Thank you for your thoughts!
Peter
====================
=== Hardware setup
Intel SE7210 TP1-E board
(http://www.intel.com/support/motherboards/server/se7210tp1-e/index.htm)
4 identical 250GB Maxtor 7Y250M0 hard drives
- two of them attached to the on board SATA controller:
00:1f.2 IDE interface: Intel Corporation 6300ESB SATA Storage Controller
(rev 02) (prog-if 8f [Master SecP SecO PriP PriO])
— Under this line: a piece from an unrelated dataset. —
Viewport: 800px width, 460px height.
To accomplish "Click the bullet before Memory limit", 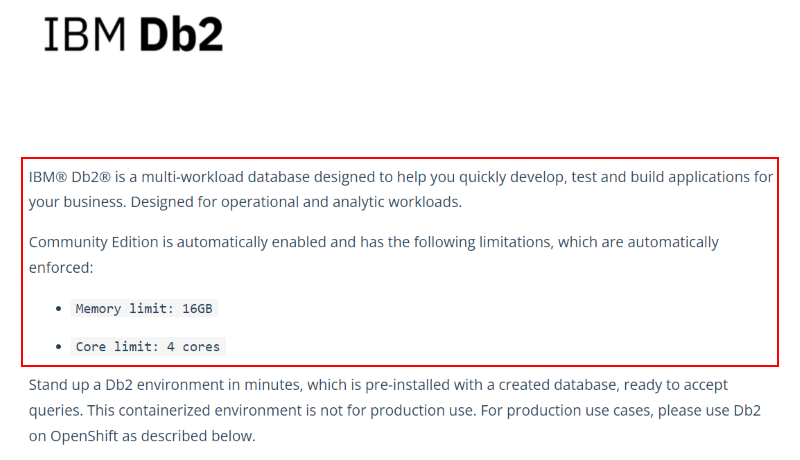I will click(x=59, y=309).
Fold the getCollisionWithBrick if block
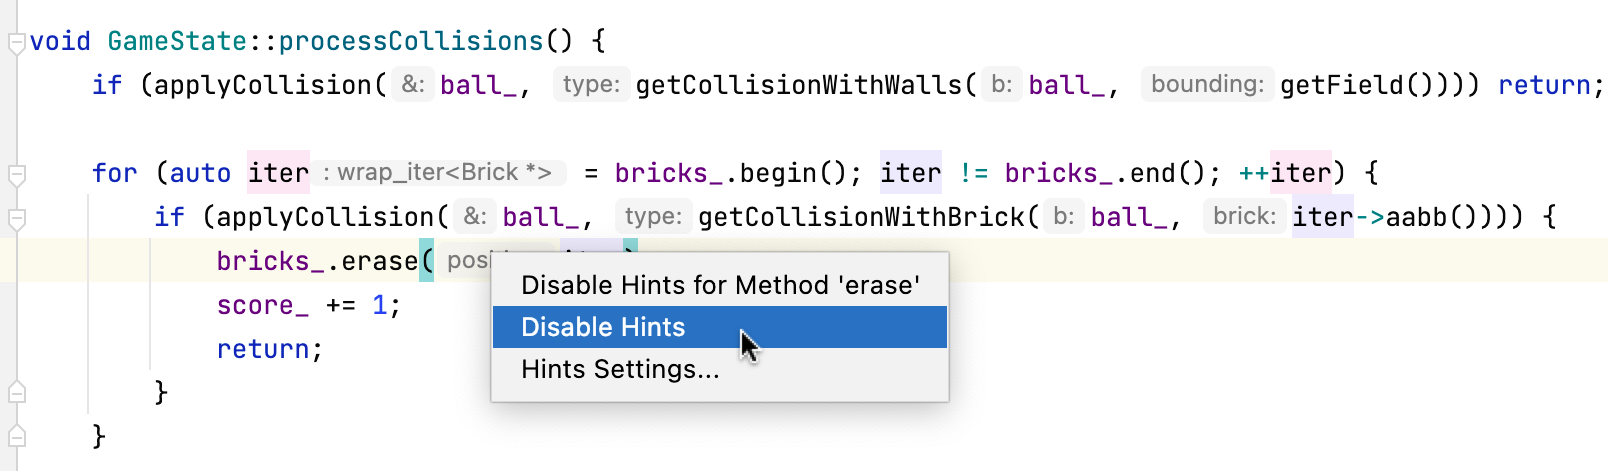The width and height of the screenshot is (1608, 471). [16, 218]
Subsystem: Intel Corporation Device 342f
Control: I/O+ Mem- BusMaster+ SpecCycle- MemWINV- VGASnoop- ParErr+
Stepping- SERR- FastB2B- DisINTx-
Status: Cap- 66MHz+ UDF- FastB2B+ ParErr- DEVSEL=medium >TAbort-
<TAbort- <MAbort- >SERR- <PERR- INTx-
Latency: 0
Interrupt: pin A routed to IRQ 16
Region 0: I/O ports at e400 [size=8]
Region 1: I/O ports at e000 [size=4]
Region 2: I/O ports at dc00 [size=8]
Region 3: I/O ports at d800 [size=4]
Region 4: I/O ports at d400 [size=16]
Kernel driver in use: ata_piix
- two of them attached to a RocketRaid 1820A controller
(http://www.highpoint-tech.com/USA/rr1820a.htm)
02:04.0 SCSI storage controller: Marvell Technology Group Ltd.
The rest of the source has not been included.